Bone Abstracts

Osteosarcoma is the most common primary malignant bone tumor, characterized by osteoid production and/or osteolytic lesions of bone. Despite recent improvements in chemotherapy and surgery, the problem of non-response to chemotherapy remains and constitutes a poor prognosis parameter. Consequently new therapeutic strategies aim to improve the overall rate of survival. The present work investigated the therapeutic interest of a dual phosphatidylinositol-3-kinase (PI3K)/mammalian target of rapamycin (mTOR) inhibitor, NVP-BEZ235 (Novartis Pharma).
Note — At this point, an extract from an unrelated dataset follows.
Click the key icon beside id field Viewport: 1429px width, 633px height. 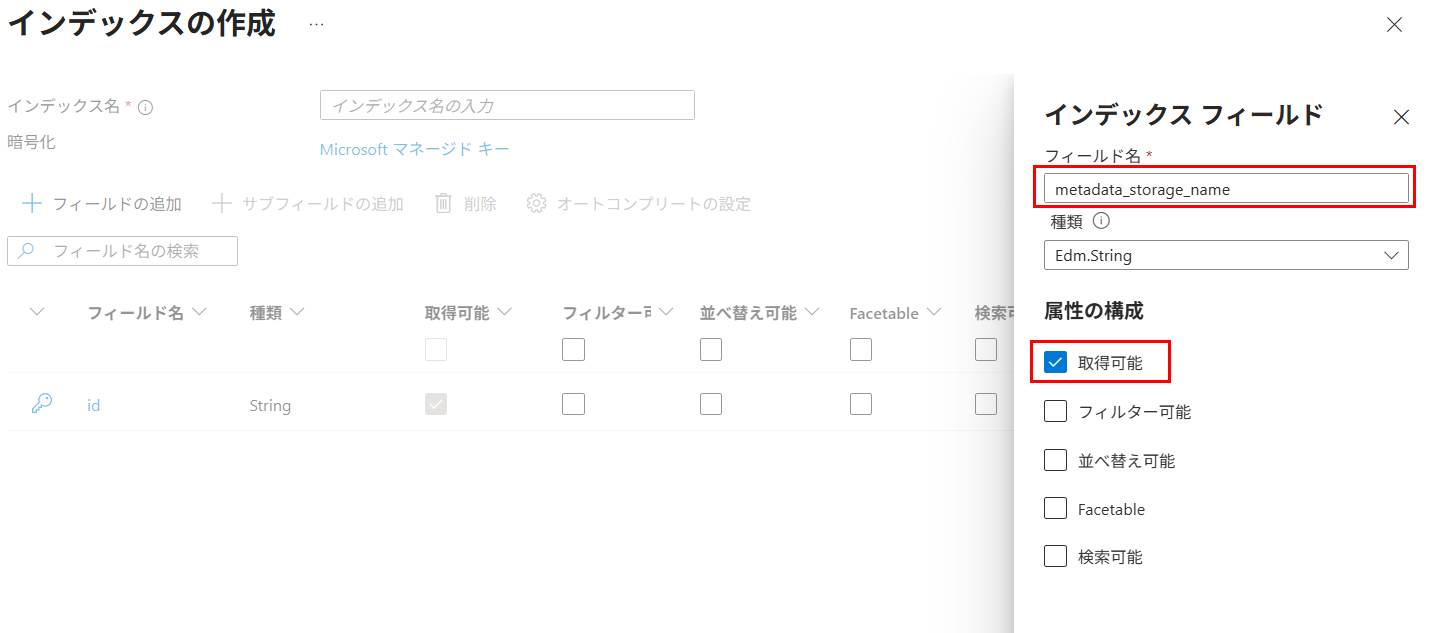pyautogui.click(x=42, y=404)
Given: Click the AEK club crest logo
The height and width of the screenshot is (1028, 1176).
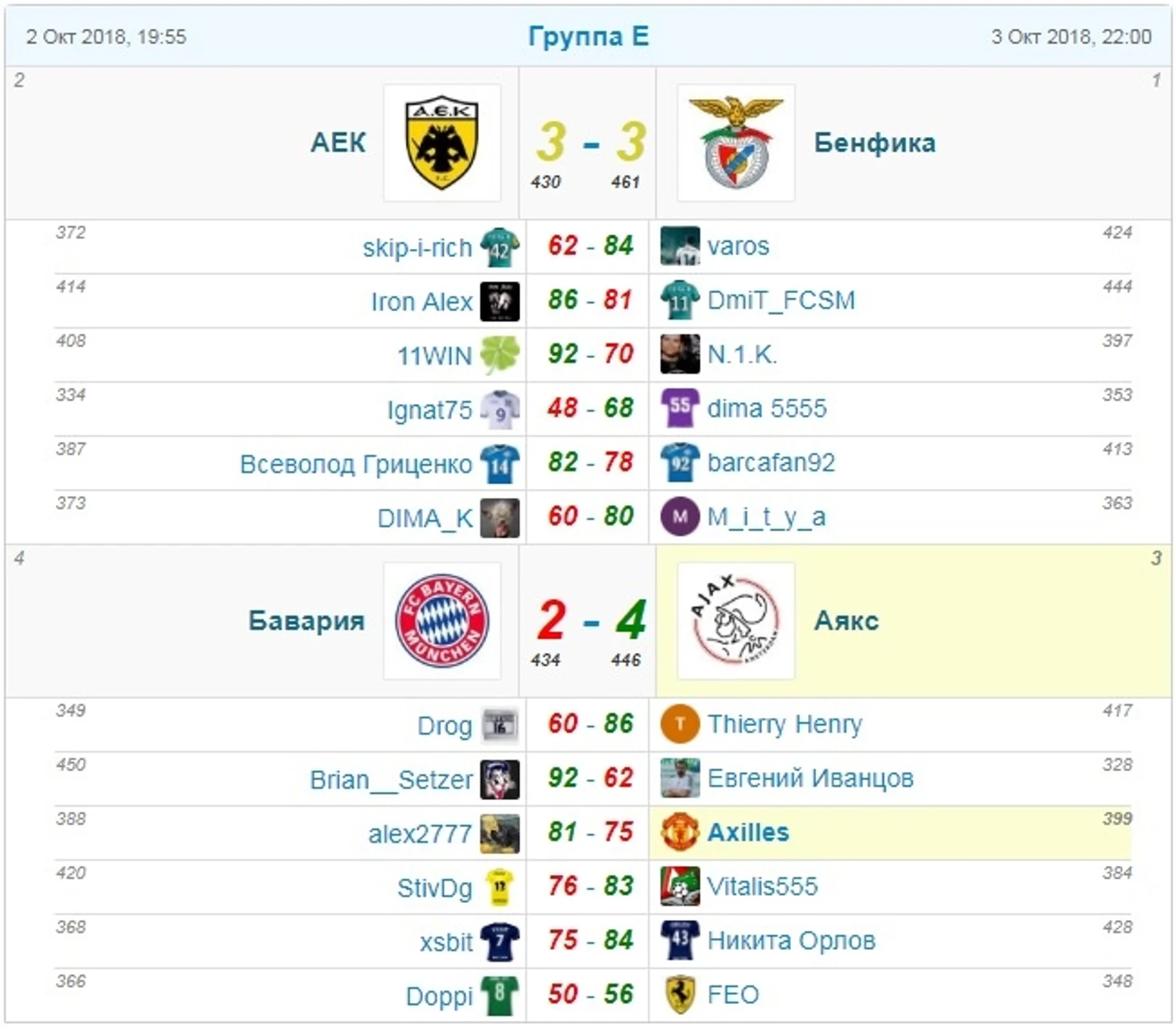Looking at the screenshot, I should pyautogui.click(x=441, y=143).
This inhibitor targets both PI3K and mTOR kinase activity, in normal cells as in cells in which PI3K is mutated or PTEN is lost, two events frequently observed in oncologic process. In vitro effects of NVP-BEZ235 on proliferation, apoptosis and cell cycle have been assessed in five osteosarcoma cell lines (human: MG-63, HOS; rat: OSRGA; mouse: MOS-J, POS-1). Moreover in vivo experiments have been performed to establish the in vivo effects of NVP-BEZ235 on osteosarcoma development. More precisely, the tumor volume and the bone microarchitecture have been analyzed in the murine MOS-J osteoblastic osteosarcoma model. The results showed that in vitro NVP-BEZ235 exerts a dose-dependent anti-proliferative effect and induces a cell cycle arrest in G0/G1 phase in all cell lines studied. However, the drug does not induce apoptosis of osteosarcoma cells. In the MOS-J osteosarcoma model, oral administration of NVP-BEZ235 (45 mg/kg per day) significantly inhibits the tumor development. Furthermore, NVP-BEZ235 reduces the tumor ectopic bone formation as shown by radiography and micro-CT. Overall, the present work demonstrates that the dual PI3K/mTOR inhibitor NVP-BEZ235 represents a promising drug in the therapeutic arsenal against osteosarcoma.